Brexit Stage Left


Contemporary European Drama in Translation on the British Stage

Image: Nathaniel Shuman

Image: Nathaniel Shuman

It all started when Brazilian Camila França and Dane Trine Garrett met while studying the Meisner Technique under Scott Williams at the Impulse Company in London. Looking to create a space that would allow them to tackle the work they wanted to do regardless of their casting type or accents, they started [Foreign Affairs], a theatre company based in Hackney with a focus on theatre in translation and international cultural and artistic exchange.

The initial artistic partnership has since been expanded with the involvement of further international associates including theatre-makers, artists, translators and academics from the UK, Europe and beyond with a view to discover work not routinely seen in the UK. Set up to champion plays in translation, [Foreign Affairs] stages contemporary as well as classical works from around the globe with the aim of bringing great world drama to English-speaking audiences. Productions of new translations include The Blind One & The Mad One (2018) by Cláudia Barral, translated by Almiro Andrade; The Unburied.The Saint of Darkness (2017) by András Visky, translated by Jozefina Komporaly; Professor Bernhardi (2015-17) by Arthur Schnitzler, translated by Judith Beniston with Nicole Robertson and Helmer Hardcore – A Doll’s House II (2015) by Jakob Weis, translated by Paul Russell Garrett.

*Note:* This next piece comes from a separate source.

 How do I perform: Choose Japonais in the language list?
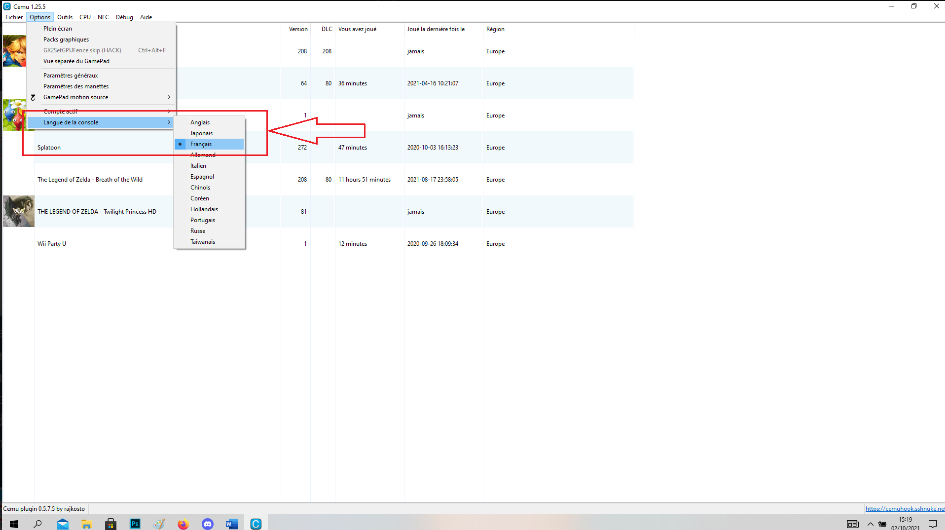pos(201,133)
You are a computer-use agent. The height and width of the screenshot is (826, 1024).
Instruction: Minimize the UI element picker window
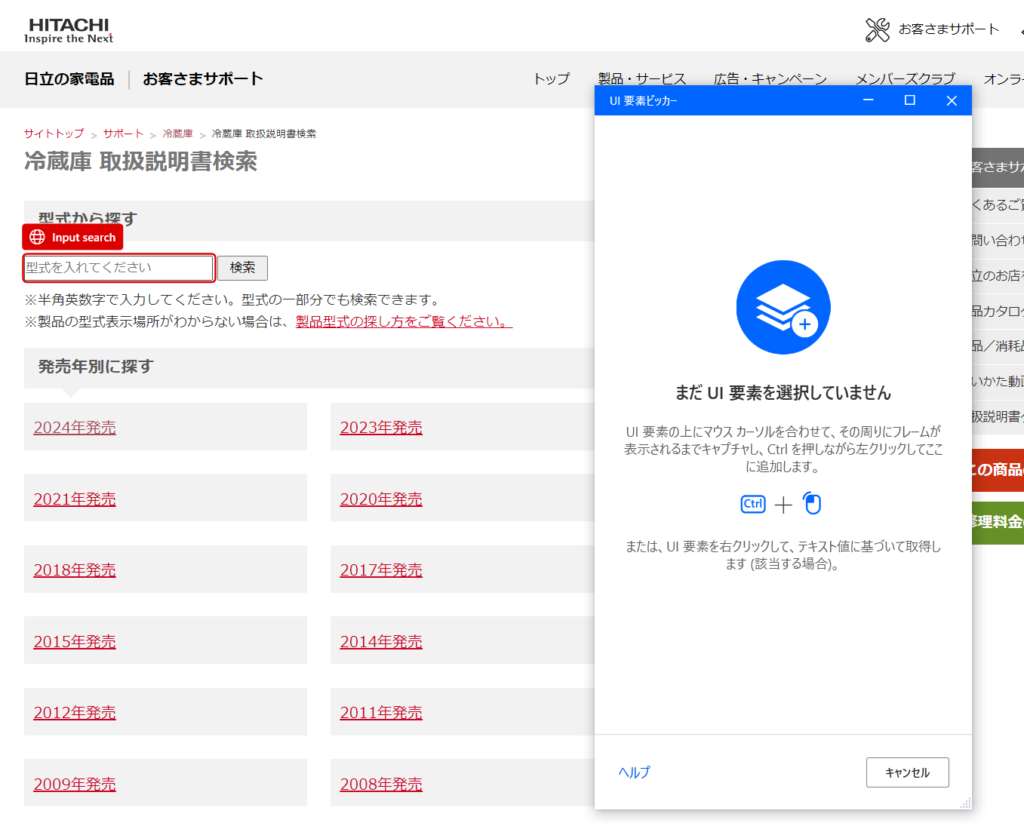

In response to the current UK theatre climate, with its complex barriers to the production of translated work, and the constantly changing attitudes to Europe in the run up to Brexit, in 2016 the company launched [Foreign Affairs] Translates!, a theatre translation mentorship programme. Born on the day of the Brexit Referendum, the programme is a forum intended to nurture a new generation of theatre translators by offering a rare opportunity to workshop translations with the company and showcase work in front of a public audience.

[Foreign Affairs] Translates! seeks to move away from the idea of translation as an exclusively intellectual and solitary endeavour, arguing for theatre translators to play an active part in the creative process of bringing a play from page to stage.Fostering a community of theatre makers with an eye for cultural difference, [Foreign Affairs] Translates! is mindful of producing a variety of work, both stylistically and in terms of cultural provenance. So far, the programme has brought to the company plays from countries relatively under-represented on the UK stage (including works from Croatia, Finland and Romania), has helped shaping the company’s work, and fostered an even broader and more diverse community of theatre practitioners around it.